## Dataset records
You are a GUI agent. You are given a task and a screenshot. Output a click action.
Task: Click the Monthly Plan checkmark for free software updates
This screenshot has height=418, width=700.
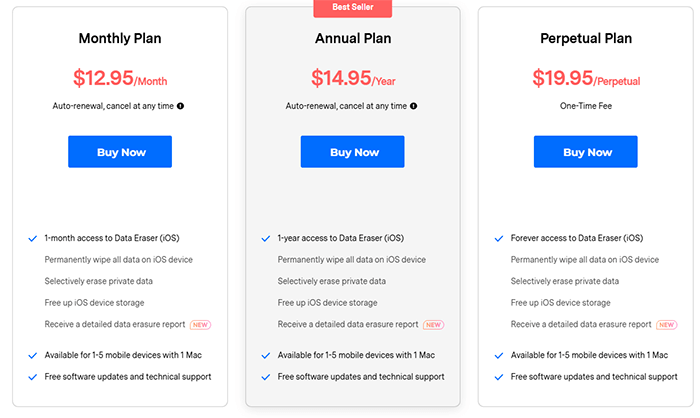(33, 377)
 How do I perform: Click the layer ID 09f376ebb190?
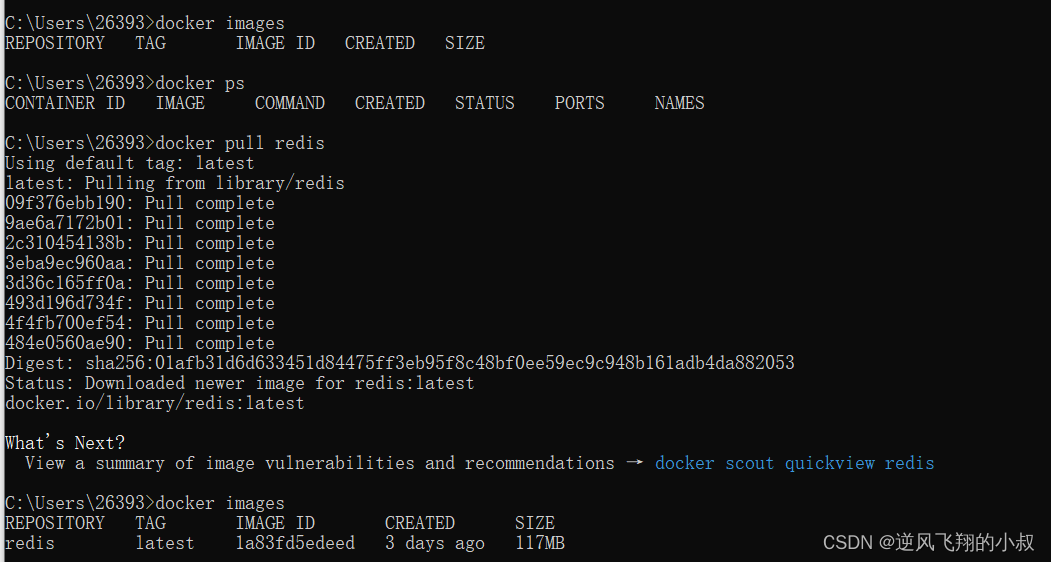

## Prompt
Can you arrange the data above as a Markdown table with the columns Row and Line, giving each nonblank line its own row and leaving the pictures out?

## Result for this task
| Row | Line |
|---|---|
| 1 | You are a GUI agent. You are given a task and a screenshot. Output a click action. |
| 2 | Task: Click the Monthly Plan checkmark for free software updates |
| 3 | This screenshot has height=418, width=700. |
| 4 | (33, 377) |
| 5 |  How do I perform: Click the layer ID 09f376ebb190? |